Text passage -
============================================================
Yes, I know, millennial parents get a bad rap for being overprotective. I can think of many ways in which this is true. Kids need to experience risk, make judgment calls and get hurt so that they can learn their own boundaries and keep themselves safe when they’re out of your care. But using the right car seat and using it properly is not about preventing a skinned knee or hurt feelings. It’s about saving a child’s life or preventing catastrophic injury.
Being overprotective of our children can be problematic, but using car seats correctly is not overprotectiveness. If you decide, as an adult, not to wear your seat belt when you drive, that’s on you. But children deserve to ride in the safest way possible, which is in the back seat, in a properly installed and properly used car seat or booster seat, or in a properly fitting adult seat belt.
2- My kid is the size of an adult: he can sit in the front seat.
How many warning labels do parents see throughout the day? Don’t put your hot coffee in a cup holder right above your child’s head in their stroller! Don’t dive into the kiddie pool! Don’t use the high chair as a car seat! Don’t put your baby in this box! That plastic bag is not a toy!
============================================================
Extracted records -
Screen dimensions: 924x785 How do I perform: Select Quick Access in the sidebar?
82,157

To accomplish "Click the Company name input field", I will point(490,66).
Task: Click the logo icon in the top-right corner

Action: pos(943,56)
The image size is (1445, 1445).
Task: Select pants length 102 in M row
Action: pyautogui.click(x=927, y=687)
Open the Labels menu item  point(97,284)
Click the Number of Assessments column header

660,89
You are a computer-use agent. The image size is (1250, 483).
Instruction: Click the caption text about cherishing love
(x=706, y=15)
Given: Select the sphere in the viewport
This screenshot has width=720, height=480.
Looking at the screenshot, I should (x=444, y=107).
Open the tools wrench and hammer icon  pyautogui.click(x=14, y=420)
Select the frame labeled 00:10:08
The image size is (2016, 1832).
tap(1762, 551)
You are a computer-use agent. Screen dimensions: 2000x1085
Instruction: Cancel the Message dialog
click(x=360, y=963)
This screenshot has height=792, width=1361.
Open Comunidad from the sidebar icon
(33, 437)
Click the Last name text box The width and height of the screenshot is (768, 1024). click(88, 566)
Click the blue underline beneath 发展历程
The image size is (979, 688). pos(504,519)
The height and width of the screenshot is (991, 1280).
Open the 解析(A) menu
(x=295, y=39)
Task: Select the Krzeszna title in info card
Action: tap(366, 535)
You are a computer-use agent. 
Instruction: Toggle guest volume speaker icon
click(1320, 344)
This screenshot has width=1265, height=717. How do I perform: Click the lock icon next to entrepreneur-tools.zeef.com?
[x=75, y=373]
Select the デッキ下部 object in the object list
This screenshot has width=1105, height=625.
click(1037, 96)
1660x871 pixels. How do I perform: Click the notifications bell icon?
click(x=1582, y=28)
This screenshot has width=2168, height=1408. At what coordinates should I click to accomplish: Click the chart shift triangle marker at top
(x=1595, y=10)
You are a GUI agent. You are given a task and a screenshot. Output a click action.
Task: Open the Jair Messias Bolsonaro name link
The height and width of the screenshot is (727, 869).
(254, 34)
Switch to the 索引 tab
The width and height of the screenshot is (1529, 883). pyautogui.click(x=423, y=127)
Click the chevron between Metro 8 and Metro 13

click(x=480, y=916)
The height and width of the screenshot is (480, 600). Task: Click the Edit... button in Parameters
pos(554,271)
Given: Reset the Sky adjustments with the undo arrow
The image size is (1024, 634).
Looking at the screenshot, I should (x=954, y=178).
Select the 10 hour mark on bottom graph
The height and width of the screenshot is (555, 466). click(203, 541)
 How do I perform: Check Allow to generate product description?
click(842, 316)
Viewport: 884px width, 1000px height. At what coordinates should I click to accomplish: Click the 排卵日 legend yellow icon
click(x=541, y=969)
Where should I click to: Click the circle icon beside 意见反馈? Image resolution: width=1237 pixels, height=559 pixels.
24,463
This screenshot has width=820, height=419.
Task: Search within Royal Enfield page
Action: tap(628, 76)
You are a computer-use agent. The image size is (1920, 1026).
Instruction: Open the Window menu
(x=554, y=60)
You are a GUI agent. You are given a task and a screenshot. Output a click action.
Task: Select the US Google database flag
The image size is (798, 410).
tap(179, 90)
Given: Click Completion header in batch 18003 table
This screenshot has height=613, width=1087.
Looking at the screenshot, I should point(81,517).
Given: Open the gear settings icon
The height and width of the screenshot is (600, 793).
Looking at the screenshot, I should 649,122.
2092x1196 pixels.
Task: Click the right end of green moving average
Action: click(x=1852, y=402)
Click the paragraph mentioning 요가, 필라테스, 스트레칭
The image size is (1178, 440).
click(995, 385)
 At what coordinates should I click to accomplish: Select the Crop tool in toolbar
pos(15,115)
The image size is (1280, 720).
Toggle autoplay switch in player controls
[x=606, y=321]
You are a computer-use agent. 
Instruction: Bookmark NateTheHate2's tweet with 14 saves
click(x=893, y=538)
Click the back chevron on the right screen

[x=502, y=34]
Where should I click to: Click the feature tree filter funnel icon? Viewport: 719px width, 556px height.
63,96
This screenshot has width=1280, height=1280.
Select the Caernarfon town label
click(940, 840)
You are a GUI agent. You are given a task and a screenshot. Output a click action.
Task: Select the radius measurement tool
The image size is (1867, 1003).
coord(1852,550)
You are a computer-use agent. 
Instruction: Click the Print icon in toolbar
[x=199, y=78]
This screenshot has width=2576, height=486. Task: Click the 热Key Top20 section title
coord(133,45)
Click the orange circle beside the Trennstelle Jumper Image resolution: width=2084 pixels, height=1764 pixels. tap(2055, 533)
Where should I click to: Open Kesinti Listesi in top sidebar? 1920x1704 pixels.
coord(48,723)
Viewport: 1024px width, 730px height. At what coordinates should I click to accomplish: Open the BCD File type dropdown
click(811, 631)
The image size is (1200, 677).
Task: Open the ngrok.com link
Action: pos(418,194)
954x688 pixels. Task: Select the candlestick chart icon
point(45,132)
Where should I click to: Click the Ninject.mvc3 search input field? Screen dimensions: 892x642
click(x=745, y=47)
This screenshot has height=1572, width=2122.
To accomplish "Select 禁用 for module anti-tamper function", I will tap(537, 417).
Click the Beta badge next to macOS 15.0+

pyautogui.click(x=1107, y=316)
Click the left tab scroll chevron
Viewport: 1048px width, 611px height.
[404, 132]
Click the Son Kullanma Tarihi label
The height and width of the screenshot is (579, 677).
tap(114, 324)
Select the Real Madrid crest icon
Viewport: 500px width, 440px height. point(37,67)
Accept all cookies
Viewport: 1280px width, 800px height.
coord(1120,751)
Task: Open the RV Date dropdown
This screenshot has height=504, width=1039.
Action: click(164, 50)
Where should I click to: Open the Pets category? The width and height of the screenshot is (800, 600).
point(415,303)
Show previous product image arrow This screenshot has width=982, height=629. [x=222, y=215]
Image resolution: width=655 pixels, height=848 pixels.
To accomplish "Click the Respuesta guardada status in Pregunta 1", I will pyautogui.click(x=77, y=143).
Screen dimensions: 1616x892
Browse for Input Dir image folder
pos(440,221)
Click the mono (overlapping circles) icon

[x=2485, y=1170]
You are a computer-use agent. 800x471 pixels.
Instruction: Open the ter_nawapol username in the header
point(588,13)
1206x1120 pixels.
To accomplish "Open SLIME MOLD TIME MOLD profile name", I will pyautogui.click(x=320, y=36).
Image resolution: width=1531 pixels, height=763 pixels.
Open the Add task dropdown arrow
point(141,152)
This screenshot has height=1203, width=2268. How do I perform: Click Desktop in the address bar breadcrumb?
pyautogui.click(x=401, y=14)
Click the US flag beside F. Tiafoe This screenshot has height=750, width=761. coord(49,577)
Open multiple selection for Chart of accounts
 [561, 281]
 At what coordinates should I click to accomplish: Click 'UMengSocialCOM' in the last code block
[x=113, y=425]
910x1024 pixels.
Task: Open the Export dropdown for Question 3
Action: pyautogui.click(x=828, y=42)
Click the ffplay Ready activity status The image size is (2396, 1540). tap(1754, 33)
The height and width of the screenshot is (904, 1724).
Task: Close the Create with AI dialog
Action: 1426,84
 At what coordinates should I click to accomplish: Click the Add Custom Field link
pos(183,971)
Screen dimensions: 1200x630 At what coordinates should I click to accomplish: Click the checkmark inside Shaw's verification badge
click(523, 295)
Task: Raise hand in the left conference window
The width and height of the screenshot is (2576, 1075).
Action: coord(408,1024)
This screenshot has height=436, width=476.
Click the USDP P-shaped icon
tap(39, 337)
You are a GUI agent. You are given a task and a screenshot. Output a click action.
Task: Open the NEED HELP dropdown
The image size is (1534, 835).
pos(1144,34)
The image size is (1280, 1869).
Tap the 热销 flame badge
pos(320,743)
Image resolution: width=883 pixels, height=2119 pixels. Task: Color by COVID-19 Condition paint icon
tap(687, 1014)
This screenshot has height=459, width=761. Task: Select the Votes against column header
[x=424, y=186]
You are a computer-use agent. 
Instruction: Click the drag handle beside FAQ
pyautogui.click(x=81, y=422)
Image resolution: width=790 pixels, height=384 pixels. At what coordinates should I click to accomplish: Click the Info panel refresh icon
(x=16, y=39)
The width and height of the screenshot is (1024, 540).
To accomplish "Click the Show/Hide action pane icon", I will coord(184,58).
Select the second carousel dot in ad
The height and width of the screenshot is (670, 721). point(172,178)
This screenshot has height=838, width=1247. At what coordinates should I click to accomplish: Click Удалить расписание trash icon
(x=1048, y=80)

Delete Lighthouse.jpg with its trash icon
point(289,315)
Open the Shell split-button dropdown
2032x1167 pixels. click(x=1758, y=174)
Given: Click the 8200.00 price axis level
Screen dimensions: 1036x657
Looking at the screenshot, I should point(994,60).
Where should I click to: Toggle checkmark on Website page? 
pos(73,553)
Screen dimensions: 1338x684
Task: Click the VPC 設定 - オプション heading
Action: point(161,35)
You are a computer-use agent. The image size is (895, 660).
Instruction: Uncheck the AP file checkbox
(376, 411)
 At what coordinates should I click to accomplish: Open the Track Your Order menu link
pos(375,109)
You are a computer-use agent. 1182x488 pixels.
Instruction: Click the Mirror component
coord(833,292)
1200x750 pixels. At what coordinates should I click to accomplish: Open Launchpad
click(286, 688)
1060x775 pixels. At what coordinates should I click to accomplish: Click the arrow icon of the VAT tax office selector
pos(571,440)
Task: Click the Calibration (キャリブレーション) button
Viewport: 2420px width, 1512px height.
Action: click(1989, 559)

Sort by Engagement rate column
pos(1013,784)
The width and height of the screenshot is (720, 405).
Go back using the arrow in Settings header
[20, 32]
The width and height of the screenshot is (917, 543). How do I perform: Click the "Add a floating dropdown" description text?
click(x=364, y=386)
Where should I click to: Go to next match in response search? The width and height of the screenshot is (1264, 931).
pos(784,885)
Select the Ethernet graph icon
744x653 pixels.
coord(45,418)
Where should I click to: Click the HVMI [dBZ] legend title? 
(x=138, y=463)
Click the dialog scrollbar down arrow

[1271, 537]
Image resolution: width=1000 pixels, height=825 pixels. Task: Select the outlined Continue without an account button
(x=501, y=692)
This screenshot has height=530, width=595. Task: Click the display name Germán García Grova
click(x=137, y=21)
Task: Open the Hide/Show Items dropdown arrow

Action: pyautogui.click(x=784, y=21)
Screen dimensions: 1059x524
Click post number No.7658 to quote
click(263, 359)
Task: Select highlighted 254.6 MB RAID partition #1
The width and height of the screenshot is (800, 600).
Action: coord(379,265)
============================================================
Parts of the exercise -
a - According to the car seat text, what is correct car seat use about, rather than preventing a skinned knee or hurt feelings?
b - Write out the car seat text from "Being overprotective of" to "is not a toy!".
The records have no connection to the text.

The solutions -
a - It is about saving a child's life or preventing catastrophic injury.

b -
Being overprotective of our children can be problematic, but using car seats correctly is not overprotectiveness. If you decide, as an adult, not to wear your seat belt when you drive, that’s on you. But children deserve to ride in the safest way possible, which is in the back seat, in a properly installed and properly used car seat or booster seat, or in a properly fitting adult seat belt.
2- My kid is the size of an adult: he can sit in the front seat.
How many warning labels do parents see throughout the day? Don’t put your hot coffee in a cup holder right above your child’s head in their stroller! Don’t dive into the kiddie pool! Don’t use the high chair as a car seat! Don’t put your baby in this box! That plastic bag is not a toy!